======== LISTING ========

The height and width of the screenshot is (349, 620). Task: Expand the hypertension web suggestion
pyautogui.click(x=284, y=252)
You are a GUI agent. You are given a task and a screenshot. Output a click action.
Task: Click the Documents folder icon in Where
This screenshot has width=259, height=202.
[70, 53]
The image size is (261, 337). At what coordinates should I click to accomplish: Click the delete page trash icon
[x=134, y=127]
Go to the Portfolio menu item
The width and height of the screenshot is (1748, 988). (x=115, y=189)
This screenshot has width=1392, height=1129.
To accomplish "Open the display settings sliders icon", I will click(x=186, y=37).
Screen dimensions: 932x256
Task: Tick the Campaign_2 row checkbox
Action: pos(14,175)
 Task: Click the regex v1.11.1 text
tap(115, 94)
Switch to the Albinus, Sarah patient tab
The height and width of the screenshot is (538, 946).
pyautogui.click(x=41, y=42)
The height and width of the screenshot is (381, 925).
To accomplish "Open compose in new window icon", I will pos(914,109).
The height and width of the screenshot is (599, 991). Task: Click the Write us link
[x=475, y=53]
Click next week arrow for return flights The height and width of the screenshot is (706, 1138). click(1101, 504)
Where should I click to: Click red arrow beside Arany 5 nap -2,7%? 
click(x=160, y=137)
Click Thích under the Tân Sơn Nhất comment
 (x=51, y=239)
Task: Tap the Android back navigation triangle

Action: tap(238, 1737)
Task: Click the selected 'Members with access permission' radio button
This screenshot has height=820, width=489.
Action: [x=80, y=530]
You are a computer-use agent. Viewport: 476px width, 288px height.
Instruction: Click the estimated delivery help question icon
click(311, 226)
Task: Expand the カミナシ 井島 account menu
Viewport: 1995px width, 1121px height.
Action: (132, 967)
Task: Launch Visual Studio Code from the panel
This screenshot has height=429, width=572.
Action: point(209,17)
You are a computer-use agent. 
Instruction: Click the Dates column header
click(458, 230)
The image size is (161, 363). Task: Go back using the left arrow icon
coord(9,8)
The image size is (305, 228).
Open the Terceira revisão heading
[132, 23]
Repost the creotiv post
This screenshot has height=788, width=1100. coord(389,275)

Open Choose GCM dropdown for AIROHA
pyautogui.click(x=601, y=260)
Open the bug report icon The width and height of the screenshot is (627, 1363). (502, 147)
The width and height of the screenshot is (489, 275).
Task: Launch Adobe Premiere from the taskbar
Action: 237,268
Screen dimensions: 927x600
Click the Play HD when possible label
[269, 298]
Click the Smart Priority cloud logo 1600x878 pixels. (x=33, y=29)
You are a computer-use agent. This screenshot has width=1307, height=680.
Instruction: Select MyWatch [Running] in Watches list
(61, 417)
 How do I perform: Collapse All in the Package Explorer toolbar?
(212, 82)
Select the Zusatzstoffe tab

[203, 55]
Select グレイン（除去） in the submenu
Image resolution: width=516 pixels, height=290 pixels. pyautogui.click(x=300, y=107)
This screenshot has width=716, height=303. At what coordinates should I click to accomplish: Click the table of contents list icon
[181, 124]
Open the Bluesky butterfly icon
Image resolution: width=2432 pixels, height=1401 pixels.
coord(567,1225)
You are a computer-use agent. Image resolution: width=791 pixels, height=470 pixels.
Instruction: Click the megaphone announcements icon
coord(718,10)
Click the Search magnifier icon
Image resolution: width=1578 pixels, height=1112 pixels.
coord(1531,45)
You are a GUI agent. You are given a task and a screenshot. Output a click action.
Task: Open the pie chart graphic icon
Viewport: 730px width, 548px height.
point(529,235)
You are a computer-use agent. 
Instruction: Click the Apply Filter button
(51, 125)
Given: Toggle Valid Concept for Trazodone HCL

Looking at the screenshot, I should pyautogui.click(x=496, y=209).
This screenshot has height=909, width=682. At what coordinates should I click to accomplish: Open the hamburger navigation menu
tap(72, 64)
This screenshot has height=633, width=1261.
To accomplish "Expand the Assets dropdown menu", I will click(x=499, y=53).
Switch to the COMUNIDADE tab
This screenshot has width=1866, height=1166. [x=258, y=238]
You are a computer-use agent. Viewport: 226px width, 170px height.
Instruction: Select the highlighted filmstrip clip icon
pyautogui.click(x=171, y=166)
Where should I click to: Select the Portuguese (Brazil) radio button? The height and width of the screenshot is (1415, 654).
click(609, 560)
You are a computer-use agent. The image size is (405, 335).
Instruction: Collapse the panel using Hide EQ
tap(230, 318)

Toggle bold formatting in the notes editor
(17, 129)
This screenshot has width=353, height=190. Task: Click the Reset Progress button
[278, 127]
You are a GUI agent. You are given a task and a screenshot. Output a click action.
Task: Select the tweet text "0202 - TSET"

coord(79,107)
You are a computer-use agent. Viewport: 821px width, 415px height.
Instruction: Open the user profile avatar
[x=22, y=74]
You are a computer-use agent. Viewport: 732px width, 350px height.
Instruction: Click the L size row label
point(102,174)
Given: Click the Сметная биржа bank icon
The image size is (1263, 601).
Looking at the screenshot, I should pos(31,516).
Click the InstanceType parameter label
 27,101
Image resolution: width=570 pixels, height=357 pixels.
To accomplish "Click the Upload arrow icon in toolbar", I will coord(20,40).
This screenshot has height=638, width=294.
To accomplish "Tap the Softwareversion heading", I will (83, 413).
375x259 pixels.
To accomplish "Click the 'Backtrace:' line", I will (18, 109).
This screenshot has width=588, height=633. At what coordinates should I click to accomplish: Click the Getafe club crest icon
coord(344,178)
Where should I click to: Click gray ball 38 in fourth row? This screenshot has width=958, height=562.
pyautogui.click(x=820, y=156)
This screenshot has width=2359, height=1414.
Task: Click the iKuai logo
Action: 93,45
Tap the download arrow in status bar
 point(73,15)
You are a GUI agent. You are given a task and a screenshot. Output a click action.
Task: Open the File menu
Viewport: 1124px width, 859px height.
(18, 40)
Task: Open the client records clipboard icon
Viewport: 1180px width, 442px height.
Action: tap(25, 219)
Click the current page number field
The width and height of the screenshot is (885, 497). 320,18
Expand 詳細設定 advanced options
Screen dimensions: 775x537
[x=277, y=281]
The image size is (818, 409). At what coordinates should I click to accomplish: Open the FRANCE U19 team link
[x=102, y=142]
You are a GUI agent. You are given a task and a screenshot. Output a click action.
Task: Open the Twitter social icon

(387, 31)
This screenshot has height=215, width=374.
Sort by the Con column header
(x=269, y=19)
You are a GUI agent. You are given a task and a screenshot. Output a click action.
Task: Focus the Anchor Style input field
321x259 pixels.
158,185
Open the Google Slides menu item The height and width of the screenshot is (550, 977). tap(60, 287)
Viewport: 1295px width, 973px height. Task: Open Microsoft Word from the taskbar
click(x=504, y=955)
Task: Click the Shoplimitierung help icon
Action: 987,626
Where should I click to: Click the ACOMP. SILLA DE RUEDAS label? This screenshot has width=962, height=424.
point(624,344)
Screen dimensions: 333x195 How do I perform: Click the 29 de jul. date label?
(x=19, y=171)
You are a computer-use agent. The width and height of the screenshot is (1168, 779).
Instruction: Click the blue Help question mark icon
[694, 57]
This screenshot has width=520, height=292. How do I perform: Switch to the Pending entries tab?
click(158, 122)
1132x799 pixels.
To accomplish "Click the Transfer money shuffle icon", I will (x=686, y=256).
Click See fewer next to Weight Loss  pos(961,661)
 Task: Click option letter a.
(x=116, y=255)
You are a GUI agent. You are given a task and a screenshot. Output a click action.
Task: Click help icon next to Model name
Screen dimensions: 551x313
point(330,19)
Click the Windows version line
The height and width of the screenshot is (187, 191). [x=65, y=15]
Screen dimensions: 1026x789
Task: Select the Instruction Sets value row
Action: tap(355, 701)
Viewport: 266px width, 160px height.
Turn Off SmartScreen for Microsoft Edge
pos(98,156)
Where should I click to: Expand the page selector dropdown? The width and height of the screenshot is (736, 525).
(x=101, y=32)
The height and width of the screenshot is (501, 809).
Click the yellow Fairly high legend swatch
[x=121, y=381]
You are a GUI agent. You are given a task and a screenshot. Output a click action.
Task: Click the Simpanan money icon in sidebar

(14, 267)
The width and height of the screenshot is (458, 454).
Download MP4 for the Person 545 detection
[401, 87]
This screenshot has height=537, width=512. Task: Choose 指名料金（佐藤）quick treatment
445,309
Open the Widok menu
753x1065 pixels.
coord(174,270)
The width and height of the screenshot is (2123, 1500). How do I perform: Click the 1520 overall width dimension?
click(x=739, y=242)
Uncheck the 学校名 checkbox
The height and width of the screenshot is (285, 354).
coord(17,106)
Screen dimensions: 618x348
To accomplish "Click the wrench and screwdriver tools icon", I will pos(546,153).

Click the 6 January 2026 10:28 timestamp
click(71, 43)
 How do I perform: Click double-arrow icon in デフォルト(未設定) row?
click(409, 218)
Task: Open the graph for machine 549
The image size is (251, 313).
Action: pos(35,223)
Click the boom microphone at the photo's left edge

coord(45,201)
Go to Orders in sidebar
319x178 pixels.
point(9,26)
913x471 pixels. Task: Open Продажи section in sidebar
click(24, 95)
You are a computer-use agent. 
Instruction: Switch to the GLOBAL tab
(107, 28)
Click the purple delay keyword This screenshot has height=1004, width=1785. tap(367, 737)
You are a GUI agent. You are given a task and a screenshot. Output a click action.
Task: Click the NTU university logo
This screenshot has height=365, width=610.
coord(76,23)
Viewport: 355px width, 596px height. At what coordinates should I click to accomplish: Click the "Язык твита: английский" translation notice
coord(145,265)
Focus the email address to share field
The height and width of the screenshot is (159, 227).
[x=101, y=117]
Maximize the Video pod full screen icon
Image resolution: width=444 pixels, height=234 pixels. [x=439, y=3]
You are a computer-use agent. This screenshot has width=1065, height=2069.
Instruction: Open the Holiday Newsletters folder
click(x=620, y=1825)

========

• _GIVEN PROBLEM_
Convert the data lines into a numbered list, leaving out blank lines, starting with the line that contains "You are a computer-use agent. Viewport: 226px" and going on through the line that contains "I will coord(20,40).". Include only those lines.

• _CORRECT OUTPUT_
1. You are a computer-use agent. Viewport: 226px width, 170px height.
2. Instruction: Select the highlighted filmstrip clip icon
3. pyautogui.click(x=171, y=166)
4. Where should I click to: Select the Portuguese (Brazil) radio button? The height and width of the screenshot is (1415, 654).
5. click(609, 560)
6. You are a computer-use agent. The image size is (405, 335).
7. Instruction: Collapse the panel using Hide EQ
8. tap(230, 318)
9. Toggle bold formatting in the notes editor
10. (17, 129)
11. This screenshot has width=353, height=190. Task: Click the Reset Progress button
12. [278, 127]
13. You are a GUI agent. You are given a task and a screenshot. Output a click action.
14. Task: Select the tweet text "0202 - TSET"
15. coord(79,107)
16. You are a computer-use agent. Viewport: 821px width, 415px height.
17. Instruction: Open the user profile avatar
18. [x=22, y=74]
19. You are a computer-use agent. Viewport: 732px width, 350px height.
20. Instruction: Click the L size row label
21. point(102,174)
22. Given: Click the Сметная биржа bank icon
23. The image size is (1263, 601).
24. Looking at the screenshot, I should pos(31,516).
25. Click the InstanceType parameter label
26.  27,101
27. Image resolution: width=570 pixels, height=357 pixels.
28. To accomplish "Click the Upload arrow icon in toolbar", I will coord(20,40).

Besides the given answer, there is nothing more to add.